Kennedy has written that he has felt "fury" over what the Bush administration has done to the environment. For more than a year he has fired a blistering volley of accusations against the administration in magazine articles, interviews, speaking engagements and in his new book, "Crimes Against Nature."

Kennedy said that Bush's policies are bad for democracy as well as bad for the environment because people with corporate interests pervade upper levels of the federal government.

As proof, Kennedy notes that the head of the U.S. Forest Service, Mark Rey, is a former lobbyist for the timber industry. Bush's "Healthy Forest Act," which was passed under the guise of thinning forests near populated areas to reduce risks of wildfires, is really an effort to weaken forest protection laws, he said.

Kennedy further noted that Steven Griles, deputy secretary of the Interior Department, is a former mining industry lobbyist.

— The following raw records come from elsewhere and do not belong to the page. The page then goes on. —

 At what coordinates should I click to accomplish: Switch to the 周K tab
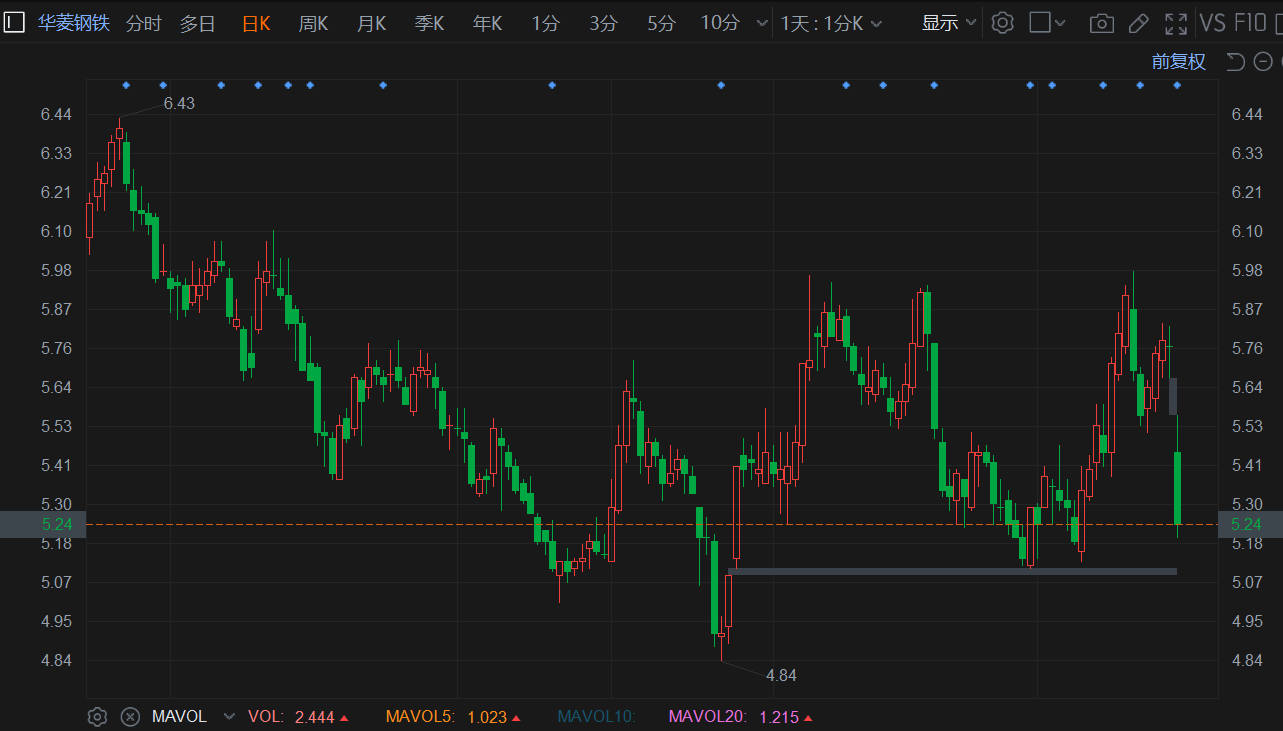(313, 23)
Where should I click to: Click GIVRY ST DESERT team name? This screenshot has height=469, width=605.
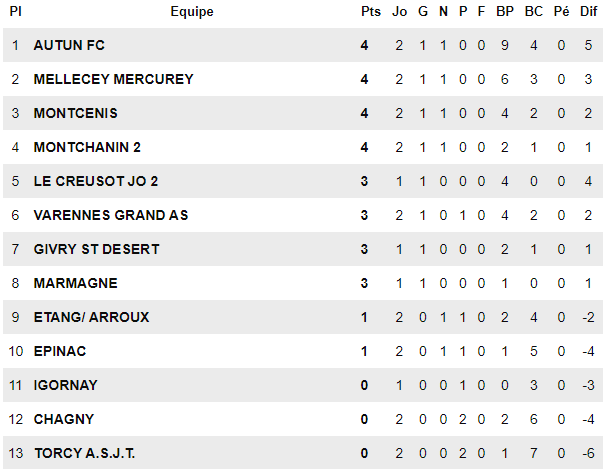click(x=96, y=249)
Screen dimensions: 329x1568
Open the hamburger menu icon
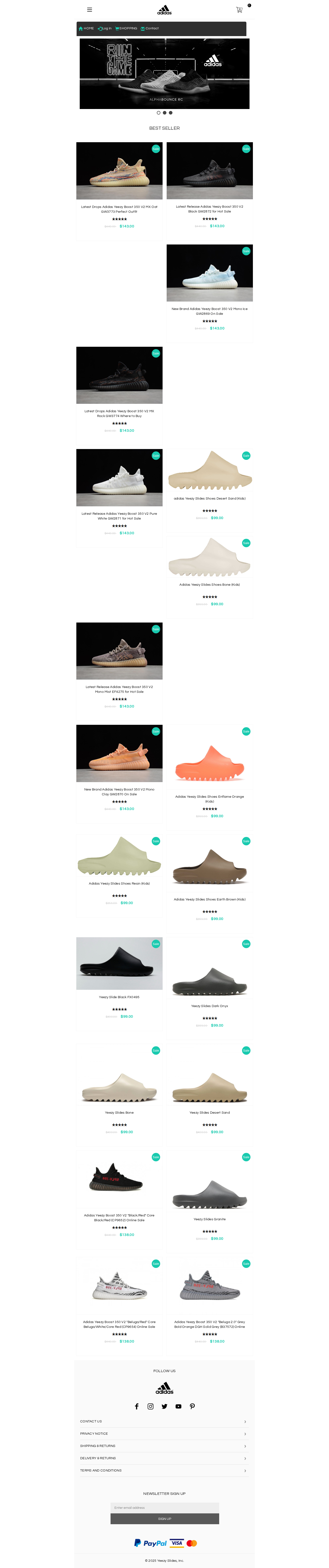click(x=90, y=10)
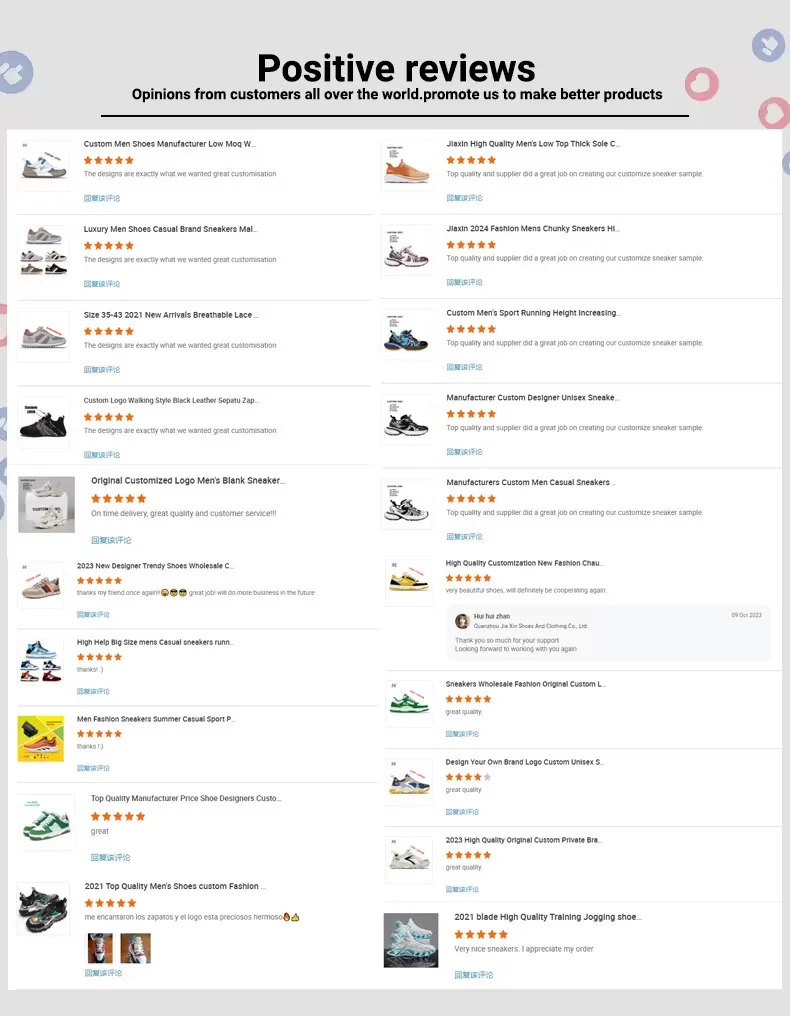Click the Hui hui zhan avatar icon

click(x=462, y=621)
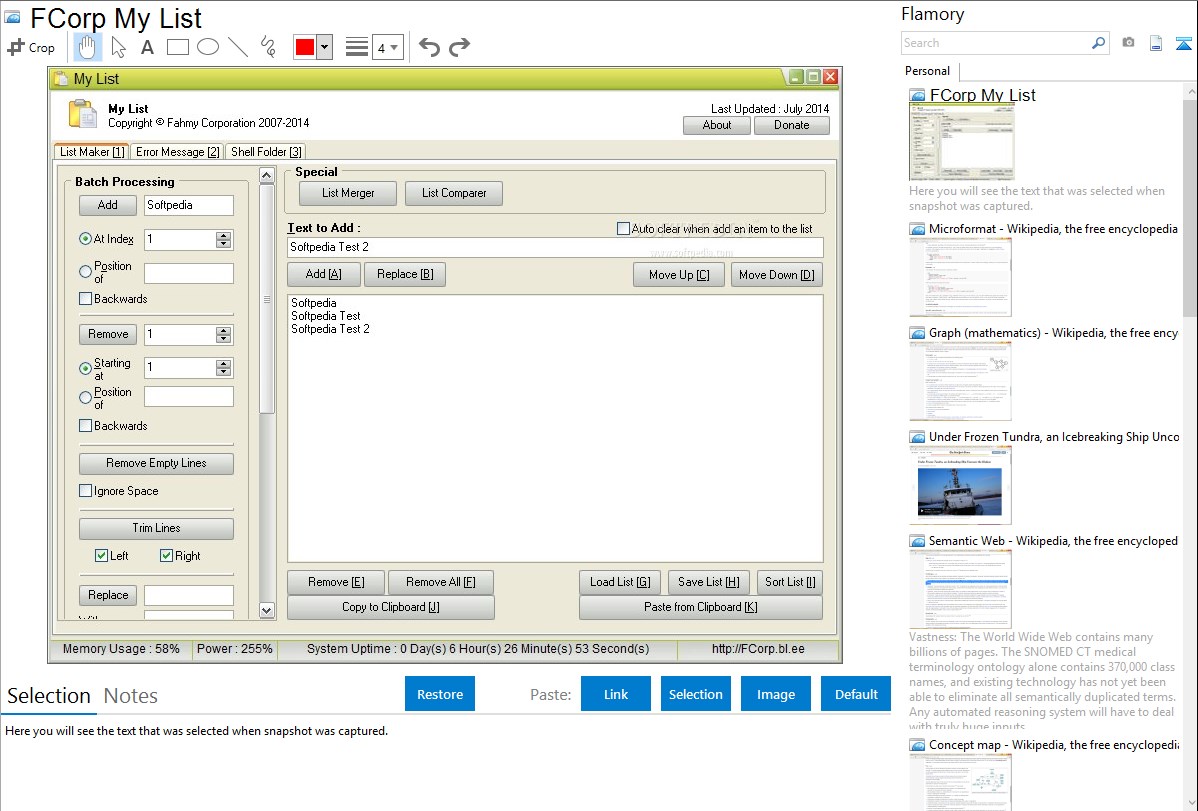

He questioned whose interest Griles looks out for while he oversees management of millions of acres of public lands, including Bureau of Land Management holdings throughout western Colorado and Utah.

The cronyism has also afflicted the Environmental Protection Agency, Kennedy lamented.

"The polluters have been put in charge of the agencies that are supposed to protect the public from pollution," he said.

Kennedy's speech is being presented by the Aspen Skiing Co. and the Natural Resources Defense Council. They timed it to coincide with the Winter X Games so the message could directly and indirectly reach the broad, young audience that's invaded Aspen. Tickets are sold out.

Kennedy, 51, is a senior attorney with the NRDC as well as the chief prosecuting attorney for an organization called Riverkeeper. He is also founder and president of the Waterkeeper Alliance, which fights to protect the health of waterways across the country.

The NRDC is also in town for the X Games to raise awareness about global warming, according to John Steelman, the council's program manager. It teams with the National Ski Areas Association in a program called "Keep Winter Cool."

"Aspen has been one of our more active partners in this," Steelman said.

He said he is convinced the ski industry isn't participating to "green wash" or make itself appear to be concerned about environmental issues to improve its image. He thinks the participation in genuine. More than 70 ski areas, for example, endorsed federal legislation to reduce greenhouse gases, which contribute to global warming.

"It's pretty brave (of the ski industry) to be talking about something that threatens the sport itself," Steelman said.